## PROBLEM REQUIREMENTS
Please return each line of the listing exactly as given.

## DATA FOR REVIEW

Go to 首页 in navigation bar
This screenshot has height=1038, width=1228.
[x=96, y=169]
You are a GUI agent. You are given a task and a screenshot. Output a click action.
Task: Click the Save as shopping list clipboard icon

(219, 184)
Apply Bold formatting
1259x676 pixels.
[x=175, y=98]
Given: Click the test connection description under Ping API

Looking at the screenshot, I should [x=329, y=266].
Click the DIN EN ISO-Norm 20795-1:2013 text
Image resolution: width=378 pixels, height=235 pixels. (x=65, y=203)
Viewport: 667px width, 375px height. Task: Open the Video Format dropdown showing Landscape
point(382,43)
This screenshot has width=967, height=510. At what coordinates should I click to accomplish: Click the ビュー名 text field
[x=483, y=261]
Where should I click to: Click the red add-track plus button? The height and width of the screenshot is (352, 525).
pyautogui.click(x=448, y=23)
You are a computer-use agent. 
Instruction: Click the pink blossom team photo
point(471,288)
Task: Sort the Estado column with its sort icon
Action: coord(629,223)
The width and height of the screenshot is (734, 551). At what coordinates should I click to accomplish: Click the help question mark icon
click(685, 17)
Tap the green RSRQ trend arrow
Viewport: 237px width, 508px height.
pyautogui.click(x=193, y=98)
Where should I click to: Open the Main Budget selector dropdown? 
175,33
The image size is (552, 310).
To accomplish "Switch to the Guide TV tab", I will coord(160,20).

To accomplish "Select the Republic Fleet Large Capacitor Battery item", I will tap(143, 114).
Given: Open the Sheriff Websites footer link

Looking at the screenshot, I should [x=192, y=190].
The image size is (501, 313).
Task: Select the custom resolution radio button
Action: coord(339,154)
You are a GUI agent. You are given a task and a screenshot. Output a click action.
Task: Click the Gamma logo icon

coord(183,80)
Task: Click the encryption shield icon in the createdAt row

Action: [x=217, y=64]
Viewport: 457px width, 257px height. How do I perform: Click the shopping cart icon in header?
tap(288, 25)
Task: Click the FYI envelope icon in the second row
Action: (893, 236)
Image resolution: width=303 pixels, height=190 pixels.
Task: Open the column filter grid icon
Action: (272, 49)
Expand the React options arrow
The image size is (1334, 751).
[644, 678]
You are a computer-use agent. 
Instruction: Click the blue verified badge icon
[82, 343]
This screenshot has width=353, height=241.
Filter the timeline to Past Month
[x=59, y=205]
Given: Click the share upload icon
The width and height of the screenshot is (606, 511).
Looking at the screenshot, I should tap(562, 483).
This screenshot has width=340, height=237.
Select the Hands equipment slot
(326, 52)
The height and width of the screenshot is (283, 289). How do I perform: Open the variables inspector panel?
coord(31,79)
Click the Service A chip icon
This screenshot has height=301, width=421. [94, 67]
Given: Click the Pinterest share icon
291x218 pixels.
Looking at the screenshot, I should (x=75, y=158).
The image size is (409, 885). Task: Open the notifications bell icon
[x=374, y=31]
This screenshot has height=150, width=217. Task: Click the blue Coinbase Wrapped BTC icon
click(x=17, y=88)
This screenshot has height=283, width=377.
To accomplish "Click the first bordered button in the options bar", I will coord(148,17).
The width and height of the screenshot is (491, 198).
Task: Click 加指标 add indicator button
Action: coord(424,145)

## ANSWER TO THIS EXERCISE
Go to 首页 in navigation bar
This screenshot has height=1038, width=1228.
[x=96, y=169]
You are a GUI agent. You are given a task and a screenshot. Output a click action.
Task: Click the Save as shopping list clipboard icon

(219, 184)
Apply Bold formatting
1259x676 pixels.
[x=175, y=98]
Given: Click the test connection description under Ping API

Looking at the screenshot, I should [x=329, y=266].
Click the DIN EN ISO-Norm 20795-1:2013 text
Image resolution: width=378 pixels, height=235 pixels. (x=65, y=203)
Viewport: 667px width, 375px height. Task: Open the Video Format dropdown showing Landscape
point(382,43)
This screenshot has width=967, height=510. At what coordinates should I click to accomplish: Click the ビュー名 text field
[x=483, y=261]
Where should I click to: Click the red add-track plus button? The height and width of the screenshot is (352, 525).
pyautogui.click(x=448, y=23)
You are a computer-use agent. 
Instruction: Click the pink blossom team photo
point(471,288)
Task: Sort the Estado column with its sort icon
Action: coord(629,223)
The width and height of the screenshot is (734, 551). At what coordinates should I click to accomplish: Click the help question mark icon
click(685, 17)
Tap the green RSRQ trend arrow
Viewport: 237px width, 508px height.
pyautogui.click(x=193, y=98)
Where should I click to: Open the Main Budget selector dropdown? 
175,33
The image size is (552, 310).
To accomplish "Switch to the Guide TV tab", I will coord(160,20).

To accomplish "Select the Republic Fleet Large Capacitor Battery item", I will tap(143, 114).
Given: Open the Sheriff Websites footer link

Looking at the screenshot, I should [x=192, y=190].
The image size is (501, 313).
Task: Select the custom resolution radio button
Action: coord(339,154)
You are a GUI agent. You are given a task and a screenshot. Output a click action.
Task: Click the Gamma logo icon

coord(183,80)
Task: Click the encryption shield icon in the createdAt row

Action: [x=217, y=64]
Viewport: 457px width, 257px height. How do I perform: Click the shopping cart icon in header?
tap(288, 25)
Task: Click the FYI envelope icon in the second row
Action: (893, 236)
Image resolution: width=303 pixels, height=190 pixels.
Task: Open the column filter grid icon
Action: (272, 49)
Expand the React options arrow
The image size is (1334, 751).
[644, 678]
You are a computer-use agent. 
Instruction: Click the blue verified badge icon
[82, 343]
This screenshot has width=353, height=241.
Filter the timeline to Past Month
[x=59, y=205]
Given: Click the share upload icon
The width and height of the screenshot is (606, 511).
Looking at the screenshot, I should tap(562, 483).
This screenshot has width=340, height=237.
Select the Hands equipment slot
(326, 52)
The height and width of the screenshot is (283, 289). How do I perform: Open the variables inspector panel?
coord(31,79)
Click the Service A chip icon
This screenshot has height=301, width=421. [94, 67]
Given: Click the Pinterest share icon
291x218 pixels.
Looking at the screenshot, I should (x=75, y=158).
The image size is (409, 885). Task: Open the notifications bell icon
[x=374, y=31]
This screenshot has height=150, width=217. Task: Click the blue Coinbase Wrapped BTC icon
click(x=17, y=88)
This screenshot has height=283, width=377.
To accomplish "Click the first bordered button in the options bar", I will coord(148,17).
The width and height of the screenshot is (491, 198).
Task: Click 加指标 add indicator button
Action: coord(424,145)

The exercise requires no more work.